Data retention and data life cycle management

In this we will learn and understand about Data retention and data life cycle management.

Retention policies

When creating a new bucket, you can specify a retention policy, or you can add one to an existing bucket. Adding a retention policy to a bucket, on the other hand, ensures that all present and future objects in the bucket cannot be removed or replaced until they meet the retention policy’s defined age. The 403 – retentionPolicyNotMet issue occurs when attempting to remove or replace objects that are older than the retention period.

For example, say you have a bucket with two objects in it: Object A you added a month ago, and Object B you added two years ago. However, if you apply a retention policy to your bucket that has a retention period of 1 year, you cannot delete or replace Object A for another 11 months. As it is currently 1 month old, but must be a least 1 year old to delete or replace. Object B, on the other hand, can be immediately destroyed or replaced. Because its age exceeds the retention period. If you opt to replace Object B, the age of the new version of Object B will reset to 0 years.

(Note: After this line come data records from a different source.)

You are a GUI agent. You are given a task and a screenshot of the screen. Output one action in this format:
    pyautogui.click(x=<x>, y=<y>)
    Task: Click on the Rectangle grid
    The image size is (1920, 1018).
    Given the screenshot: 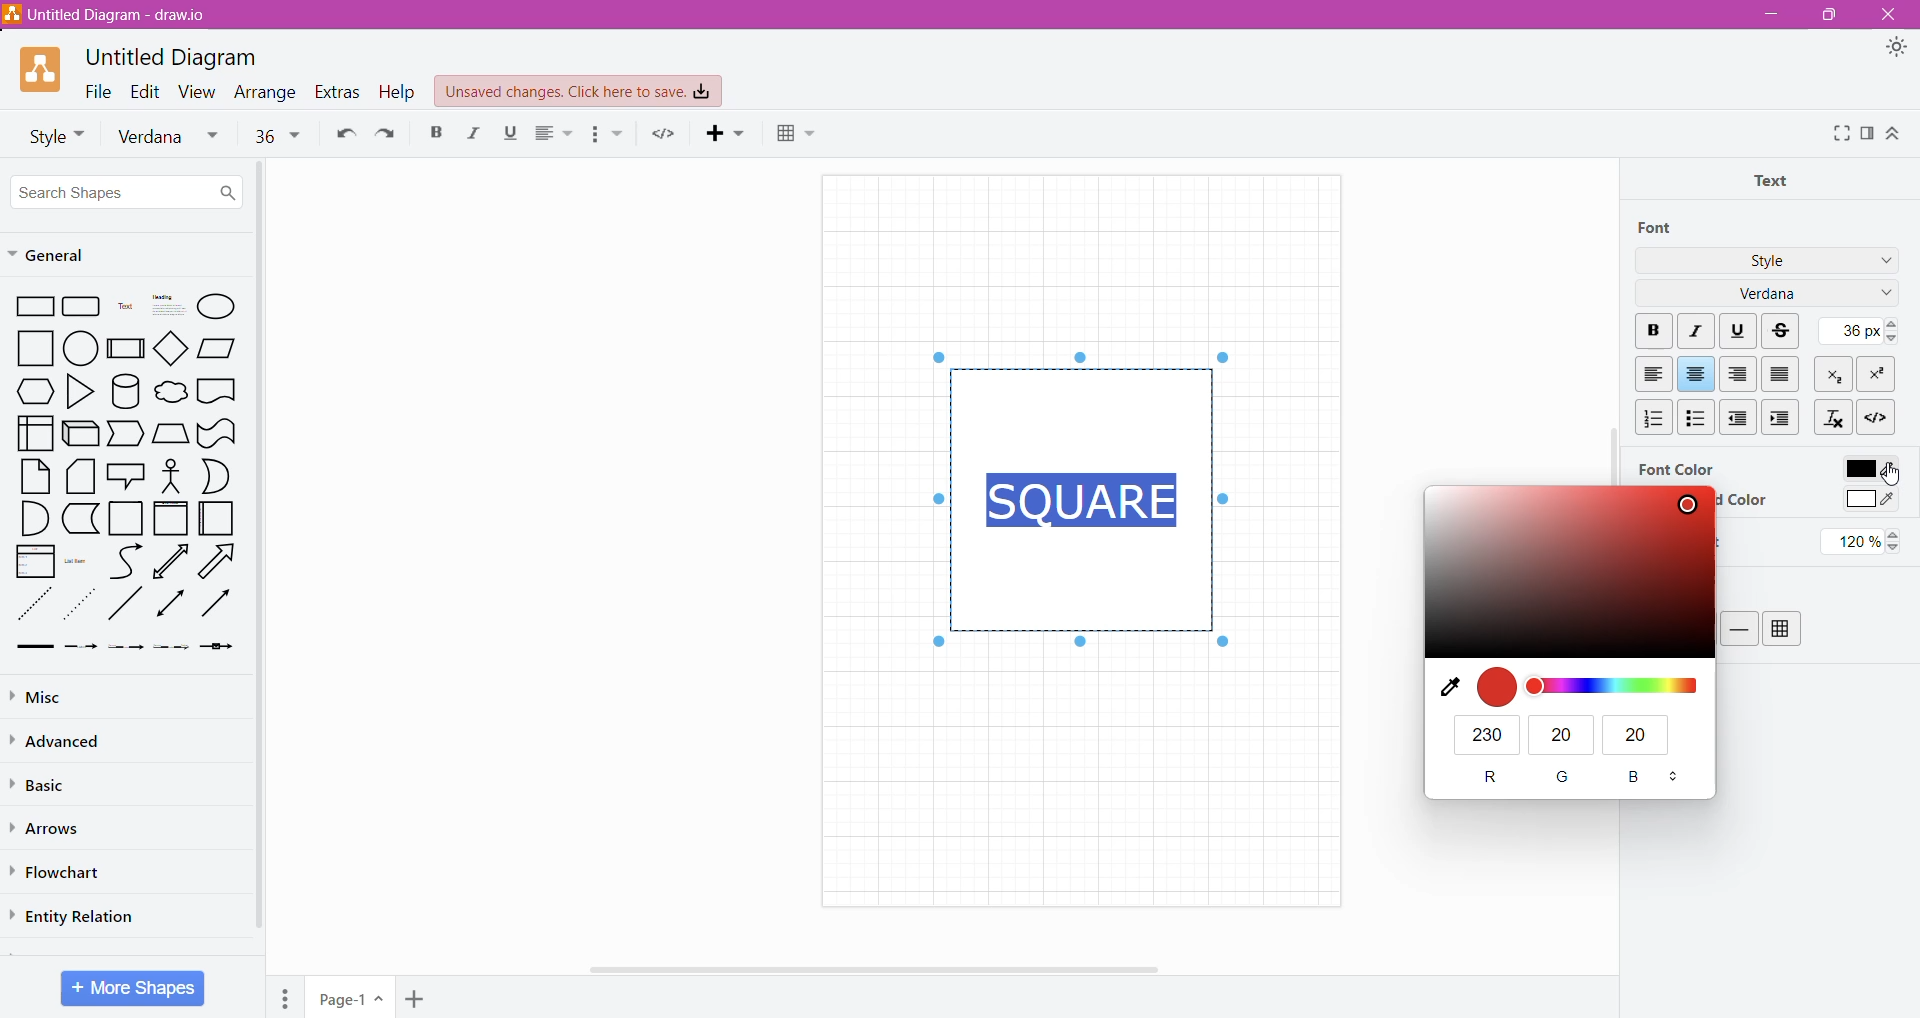 What is the action you would take?
    pyautogui.click(x=84, y=305)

Further, when working with retention policies, keep in mind the following:

Firstly, unless the retention policy is locked, you can increase, decrease, or remove the retention policy from a bucket.
Secondly, changing a retention policy is considered a single Class A operation, regardless of the number of objects affected.
An object’s editable metadata is not subject to the retention policy and can be modified even when the object itself cannot be.
Thirdly, a retention policy contains an effective time, the time after which all objects in the bucket are guaranteed to be in compliance with the retention period.
Next, Retention policies and Object Versioning are mutually exclusive features in Cloud Storage. However, for a given bucket, only one of these can be enabled at a time.
Object Lifecycle Management can be used to delete objects in a bucket, even if the bucket has a locked policy. A lifetime rule, on the other hand, will not remove an item until it has met the retention policy.
Finally, if your bucket has a retention policy, you should avoid performing parallel composite uploads. This is due to the fact that the component components cannot be deleted until the bucket’s minimum retention term has been met.

Retention periods

Although most tools, such as the Google Cloud Console and gsutil, assess retention durations in seconds, some tools, such as the Google Cloud Console and gsutil. For convenience, these tools allow you to specify and view retention periods in other time units. In such instances, the following conversions apply:

Firstly, a day is considered to be 86,400 seconds.
Secondly, a month is considered to be 31 days, which is 2,678,400 seconds.
Lastly, a year is considered to be 365.25 days, which is 31,557,600 seconds.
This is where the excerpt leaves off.